Fig. 6.

cdc48 mutants deficient in Ufd2 and Ufd3 binding phenocopy Δufd2 and Δufd3 mutants. (a and b) Sensitivity to canavanine and oleic acid. Cultures of the indicated wild-type and mutant strains were serially diluted and spotted onto agar plates containing the indicated canavanine (Can) concentrations (a) or 0.2% oleic acid (b) or the respective control plates. Plates were incubated at 30°C (a) or 33°C (b) for 4 days. ufd3-RR, ufd3 mutant strain expressing Ufd3-R541A,R669A impaired in Cdc48 binding. (c) Degradation of a UFD substrate. Protein expression in logarithmically growing cultures of the indicated wild-type and mutant strains expressing ubiquitin-proline-β-galactosidase (Ub-P-β-Gal) under the control of a galactose-induced promoter was stopped by transfer to glucose-containing medium and addition of cycloheximide. The degradation of Ub-P-β-Gal over time was analyzed by Western blot analysis.
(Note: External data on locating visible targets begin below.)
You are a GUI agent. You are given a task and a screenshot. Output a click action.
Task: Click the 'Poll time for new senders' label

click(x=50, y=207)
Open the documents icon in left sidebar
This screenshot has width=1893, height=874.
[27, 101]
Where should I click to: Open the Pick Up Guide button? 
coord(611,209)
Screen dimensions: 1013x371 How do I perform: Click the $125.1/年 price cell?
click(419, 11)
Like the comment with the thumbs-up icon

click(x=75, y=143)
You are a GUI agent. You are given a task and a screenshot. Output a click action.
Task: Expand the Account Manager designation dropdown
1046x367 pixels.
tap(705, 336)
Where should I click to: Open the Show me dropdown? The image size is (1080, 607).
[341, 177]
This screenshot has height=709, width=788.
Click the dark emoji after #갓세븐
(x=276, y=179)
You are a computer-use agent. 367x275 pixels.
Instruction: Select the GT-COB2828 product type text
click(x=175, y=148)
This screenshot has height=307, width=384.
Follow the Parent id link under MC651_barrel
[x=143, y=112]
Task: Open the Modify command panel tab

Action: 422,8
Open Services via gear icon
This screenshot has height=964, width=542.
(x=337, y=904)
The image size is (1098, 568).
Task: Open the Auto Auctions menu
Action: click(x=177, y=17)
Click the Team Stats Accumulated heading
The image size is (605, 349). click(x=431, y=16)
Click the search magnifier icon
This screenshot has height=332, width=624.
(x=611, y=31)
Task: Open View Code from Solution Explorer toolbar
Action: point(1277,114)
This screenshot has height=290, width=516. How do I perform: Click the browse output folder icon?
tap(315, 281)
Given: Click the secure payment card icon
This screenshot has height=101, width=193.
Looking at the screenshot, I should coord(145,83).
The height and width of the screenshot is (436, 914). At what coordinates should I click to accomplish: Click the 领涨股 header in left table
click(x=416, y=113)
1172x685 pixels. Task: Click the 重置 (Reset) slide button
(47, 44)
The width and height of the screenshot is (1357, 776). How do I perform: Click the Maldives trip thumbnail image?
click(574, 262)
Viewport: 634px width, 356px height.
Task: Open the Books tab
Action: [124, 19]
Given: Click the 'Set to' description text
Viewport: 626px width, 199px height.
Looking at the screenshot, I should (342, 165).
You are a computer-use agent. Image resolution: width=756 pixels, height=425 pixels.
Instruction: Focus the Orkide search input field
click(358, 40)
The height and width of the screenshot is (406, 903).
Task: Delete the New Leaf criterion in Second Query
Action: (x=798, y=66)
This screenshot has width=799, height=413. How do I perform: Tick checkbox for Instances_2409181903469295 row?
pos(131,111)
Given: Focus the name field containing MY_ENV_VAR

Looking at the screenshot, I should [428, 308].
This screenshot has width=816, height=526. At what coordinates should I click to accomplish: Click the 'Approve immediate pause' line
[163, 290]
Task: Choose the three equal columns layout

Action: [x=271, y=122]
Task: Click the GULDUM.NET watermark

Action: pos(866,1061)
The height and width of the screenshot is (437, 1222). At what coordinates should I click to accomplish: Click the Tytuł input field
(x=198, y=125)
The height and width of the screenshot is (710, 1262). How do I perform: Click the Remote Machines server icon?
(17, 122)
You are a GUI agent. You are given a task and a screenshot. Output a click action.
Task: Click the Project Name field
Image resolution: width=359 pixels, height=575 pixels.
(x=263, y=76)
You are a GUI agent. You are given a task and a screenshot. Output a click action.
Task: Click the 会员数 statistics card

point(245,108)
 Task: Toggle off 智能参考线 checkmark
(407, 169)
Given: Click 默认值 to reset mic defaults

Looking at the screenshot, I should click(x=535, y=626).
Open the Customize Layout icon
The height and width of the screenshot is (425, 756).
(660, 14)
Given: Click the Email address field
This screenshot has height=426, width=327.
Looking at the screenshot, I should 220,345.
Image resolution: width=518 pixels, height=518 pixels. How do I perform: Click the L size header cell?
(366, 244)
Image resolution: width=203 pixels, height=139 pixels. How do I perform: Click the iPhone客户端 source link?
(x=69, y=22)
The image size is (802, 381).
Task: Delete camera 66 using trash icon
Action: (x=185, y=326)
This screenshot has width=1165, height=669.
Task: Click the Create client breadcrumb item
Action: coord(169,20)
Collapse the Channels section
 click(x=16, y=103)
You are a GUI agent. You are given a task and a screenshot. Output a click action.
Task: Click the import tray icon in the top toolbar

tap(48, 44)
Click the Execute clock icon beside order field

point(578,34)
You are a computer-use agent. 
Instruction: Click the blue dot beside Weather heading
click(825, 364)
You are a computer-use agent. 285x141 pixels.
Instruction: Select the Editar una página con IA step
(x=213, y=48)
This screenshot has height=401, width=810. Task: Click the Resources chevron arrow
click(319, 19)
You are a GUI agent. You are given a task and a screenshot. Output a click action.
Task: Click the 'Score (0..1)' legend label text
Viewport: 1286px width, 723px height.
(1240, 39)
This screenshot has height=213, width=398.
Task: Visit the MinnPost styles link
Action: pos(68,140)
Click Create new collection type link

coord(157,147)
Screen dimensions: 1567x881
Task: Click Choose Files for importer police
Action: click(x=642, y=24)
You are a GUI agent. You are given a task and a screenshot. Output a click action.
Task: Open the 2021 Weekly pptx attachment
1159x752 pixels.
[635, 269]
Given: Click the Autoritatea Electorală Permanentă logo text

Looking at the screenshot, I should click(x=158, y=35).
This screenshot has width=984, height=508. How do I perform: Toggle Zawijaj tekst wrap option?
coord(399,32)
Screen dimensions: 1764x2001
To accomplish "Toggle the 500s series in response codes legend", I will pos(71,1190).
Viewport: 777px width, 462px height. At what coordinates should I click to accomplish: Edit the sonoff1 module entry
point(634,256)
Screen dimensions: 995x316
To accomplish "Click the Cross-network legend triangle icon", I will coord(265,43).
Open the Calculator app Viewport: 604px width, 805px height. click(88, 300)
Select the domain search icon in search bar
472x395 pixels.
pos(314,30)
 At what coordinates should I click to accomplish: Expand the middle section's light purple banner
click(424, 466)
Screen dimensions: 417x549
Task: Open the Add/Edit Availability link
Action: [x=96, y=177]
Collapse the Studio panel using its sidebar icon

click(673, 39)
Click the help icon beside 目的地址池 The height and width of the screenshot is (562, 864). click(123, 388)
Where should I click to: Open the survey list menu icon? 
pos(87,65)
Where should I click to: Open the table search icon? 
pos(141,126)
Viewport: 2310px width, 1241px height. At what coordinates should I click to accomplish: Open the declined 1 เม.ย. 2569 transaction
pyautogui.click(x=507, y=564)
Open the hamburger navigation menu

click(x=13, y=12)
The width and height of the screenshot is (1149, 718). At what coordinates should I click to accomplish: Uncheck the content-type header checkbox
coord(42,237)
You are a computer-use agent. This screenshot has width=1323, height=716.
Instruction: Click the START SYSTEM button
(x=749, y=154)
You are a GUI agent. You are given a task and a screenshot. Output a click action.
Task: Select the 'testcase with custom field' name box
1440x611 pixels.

Note the existence of a very long-lived P-β-Gal and of a metastable β-Gal degradation product (asterisk). A Western blot against Shp1 served as a loading control. (d) Quantification of the results in panel c. The signal of Ub-P-β-Gal was normalized to the signal of the stable P-β-Gal species and plotted against time. (e) Degradation of a bona fide ERAD substrate. Degradation of GST-His₆-Pex29 expressed under the control of a galactose-induced promoter was analyzed as described above. At the indicated time points, GST-His₆-Pex29 was pulled down with glutathione-Sepharose beads and detected in Western blots against GST. A Western blot against Shp1 served as a control for equal input of cell lysates into the pulldown. Note that GST-His₆-Pex29 could be detected only after enrichment by pulldown and not directly in the lysates. (f) Quantification of results in panel e.